Source excerpt:
# Basami scissors around the kitchen?



## hueberttix (Sep 19, 2018)

I understand that Basami scissors are not much useful for cutting through hard objects like Tetra cartons perhaps, but are very accurate and exquisite for food presentation techniques.

I admire them because they have no moving parts, fashioned from a single piece of metal, have a simplicity about them I always look for in tools whenever possible.

I wonder though, being exclusively made from steel, does anybody use them around their kitchen, how does one prevent them succumbing to corrosion?


----------



## roadfix (Sep 19, 2018)

Do they look like thread scissors used in sewing?


----------



## Kayelle (Sep 19, 2018)

I question kitchen use for this style of scissors, but care for them would be no different than a steel knife. Wash and carefully dry them immediately after use.


----------



## hueberttix (Sep 19, 2018)

That's my concern, I don't want to have to be that diligent.

I have a pairing knife, but I just hate to use knives on anything by foodstuffs.


----------



## Andy M. (Sep 19, 2018)

I don't do anything in the kitchen that's fussy enough to need scissors like that. More power to you.


----------



## Kayelle (Sep 19, 2018)

hueberttix said:


> That's my concern, I don't want to have to be that diligent.
> 
> I have a pairing knife, but I just hate to use knives on anything by foodstuffs.




Then I'd suggest you opt for shears designed for the kitchen and easy cleaning like these. 

https://www.amazon.com/TANSUNG-Mult...qid=1537400664&sr=8-20&keywords=kitchen+shear


----------



## buckytom (Sep 20, 2018)

I've used them on precision electronic things like connestors/wiring; and for, well, nosehair...

So, yeah, keep 'em clean and dry.

Both. 

Well, all three. 

Electronics, nose, and kitchen work.


----------



## taxlady (Sep 20, 2018)

Kayelle said:


> Then I'd suggest you opt for shears designed for the kitchen and easy cleaning like these.
> 
> https://www.amazon.com/TANSUNG-Mult...qid=1537400664&sr=8-20&keywords=kitchen+shear


Yeah, I really prefer that kitchen scissors can come apart for cleaning.


----------



## hueberttix (Sep 20, 2018)

I appreciate the recommendation, but through my eyes those things look like a steam-powered iPod.


----------



## Mad Cook (Sep 20, 2018)

Having looked them up I can see a use for them but, as someone else said, for sewing, but why the kitchen? There are plenty of kitchen scissors available which do their thing efficiently. It occurs to me that they might, at a pinch, be OK for very precise work but for taking the rind off bacon... I don't think so. And if they are carbon steel they will be a nightmare to care for. I have a, now little used, expensive carbon steel knife which I bought nearly 50 years ago when I first started serious cooking in my own kitchen. I believed Elizabeth David on the matter of knives. I was told that it was the bees-knees in the serious cook's kitchen. It is a wonderful knife but it rusts if it's just feeling fed up, I have to clean the rust off it before every usage, it won't go in the dish-washer and it blunts just to annoy me.

Written problem 1:
Summarize the Basami scissors thread in two sentences.

Entries supplied:
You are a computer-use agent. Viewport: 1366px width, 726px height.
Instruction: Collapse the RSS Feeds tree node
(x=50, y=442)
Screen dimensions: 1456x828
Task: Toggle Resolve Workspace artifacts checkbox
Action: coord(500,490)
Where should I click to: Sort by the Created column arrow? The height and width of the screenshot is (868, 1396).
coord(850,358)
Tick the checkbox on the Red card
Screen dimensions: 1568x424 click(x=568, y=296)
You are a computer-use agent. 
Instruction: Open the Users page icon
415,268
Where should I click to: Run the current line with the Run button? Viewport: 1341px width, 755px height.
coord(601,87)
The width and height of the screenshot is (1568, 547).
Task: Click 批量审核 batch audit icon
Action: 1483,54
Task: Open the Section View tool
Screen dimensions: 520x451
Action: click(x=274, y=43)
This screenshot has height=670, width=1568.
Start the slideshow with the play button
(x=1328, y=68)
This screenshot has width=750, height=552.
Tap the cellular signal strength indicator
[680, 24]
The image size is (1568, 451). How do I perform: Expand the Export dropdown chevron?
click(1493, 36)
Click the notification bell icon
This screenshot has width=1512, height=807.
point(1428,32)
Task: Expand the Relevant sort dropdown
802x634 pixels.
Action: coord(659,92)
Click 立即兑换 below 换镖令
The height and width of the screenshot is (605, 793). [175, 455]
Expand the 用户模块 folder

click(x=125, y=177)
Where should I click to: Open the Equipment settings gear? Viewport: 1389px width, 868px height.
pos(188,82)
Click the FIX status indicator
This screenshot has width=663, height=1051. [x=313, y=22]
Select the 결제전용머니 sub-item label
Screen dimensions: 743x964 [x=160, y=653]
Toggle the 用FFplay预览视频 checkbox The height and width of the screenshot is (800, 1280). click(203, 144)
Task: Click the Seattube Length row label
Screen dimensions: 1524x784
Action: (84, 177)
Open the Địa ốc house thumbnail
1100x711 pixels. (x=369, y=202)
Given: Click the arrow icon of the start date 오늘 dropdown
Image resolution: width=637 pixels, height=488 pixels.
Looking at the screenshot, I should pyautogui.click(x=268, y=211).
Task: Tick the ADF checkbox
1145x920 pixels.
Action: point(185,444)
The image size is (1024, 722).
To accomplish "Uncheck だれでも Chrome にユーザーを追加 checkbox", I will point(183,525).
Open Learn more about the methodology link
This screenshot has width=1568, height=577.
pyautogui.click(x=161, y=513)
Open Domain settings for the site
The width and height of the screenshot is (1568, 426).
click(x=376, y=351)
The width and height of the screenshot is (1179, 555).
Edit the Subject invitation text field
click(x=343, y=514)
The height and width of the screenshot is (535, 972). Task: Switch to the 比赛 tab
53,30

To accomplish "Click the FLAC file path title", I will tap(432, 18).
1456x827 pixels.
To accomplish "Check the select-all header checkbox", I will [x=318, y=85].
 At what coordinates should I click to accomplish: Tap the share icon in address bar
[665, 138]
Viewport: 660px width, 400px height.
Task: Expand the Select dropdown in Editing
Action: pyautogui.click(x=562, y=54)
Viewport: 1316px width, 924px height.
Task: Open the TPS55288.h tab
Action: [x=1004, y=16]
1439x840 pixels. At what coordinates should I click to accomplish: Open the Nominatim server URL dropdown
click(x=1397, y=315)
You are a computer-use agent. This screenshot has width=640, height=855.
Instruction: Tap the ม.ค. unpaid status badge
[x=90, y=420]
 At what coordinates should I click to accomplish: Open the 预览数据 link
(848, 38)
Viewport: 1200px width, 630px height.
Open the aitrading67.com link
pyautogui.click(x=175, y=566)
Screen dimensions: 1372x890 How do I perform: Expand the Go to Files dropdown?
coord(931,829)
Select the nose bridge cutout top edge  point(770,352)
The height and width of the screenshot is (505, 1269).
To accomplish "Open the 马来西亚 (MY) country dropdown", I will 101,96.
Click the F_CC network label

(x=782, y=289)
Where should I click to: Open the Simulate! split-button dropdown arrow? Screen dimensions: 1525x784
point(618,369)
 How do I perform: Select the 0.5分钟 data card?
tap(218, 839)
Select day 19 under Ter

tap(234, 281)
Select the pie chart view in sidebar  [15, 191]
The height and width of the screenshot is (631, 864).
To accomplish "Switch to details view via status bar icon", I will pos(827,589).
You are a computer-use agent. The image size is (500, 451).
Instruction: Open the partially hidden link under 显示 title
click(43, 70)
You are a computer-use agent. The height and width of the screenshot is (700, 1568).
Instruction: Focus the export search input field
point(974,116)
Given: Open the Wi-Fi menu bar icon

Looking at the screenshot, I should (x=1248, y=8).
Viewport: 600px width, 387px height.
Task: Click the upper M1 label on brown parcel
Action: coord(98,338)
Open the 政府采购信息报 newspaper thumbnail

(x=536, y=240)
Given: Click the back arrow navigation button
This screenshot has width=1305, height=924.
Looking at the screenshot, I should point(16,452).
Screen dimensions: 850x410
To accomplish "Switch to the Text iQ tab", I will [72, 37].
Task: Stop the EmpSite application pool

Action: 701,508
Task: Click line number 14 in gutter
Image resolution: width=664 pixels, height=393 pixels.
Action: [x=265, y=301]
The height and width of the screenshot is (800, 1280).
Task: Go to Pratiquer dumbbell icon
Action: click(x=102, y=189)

Written problem 2:
Convert the records between the lines holding "Select day 19 under Ter" and "I will pos(827,589).", inclusive, into a two-column CSV with the columns request and answer. Write one row per request, put each value in a single quoted field, and replace line breaks with spaces.

Written response 1:
A forum poster admires Basami scissors for being made from a single piece of steel with no moving parts and asks whether anyone uses them in the kitchen and how to keep them from corroding. Replies advise washing and drying them right after use like a steel knife, suggest kitchen shears that are easy to clean or come apart, and doubt their kitchen value, warning that carbon steel would be a nightmare to care for.

Written response 2:
request,answer
"Select day 19 under Ter","tap(234, 281)"
"Select the pie chart view in sidebar","[15, 191]"
"The height and width of the screenshot is (631, 864). To accomplish ""Switch to details view via status bar icon"",","I will pos(827,589)."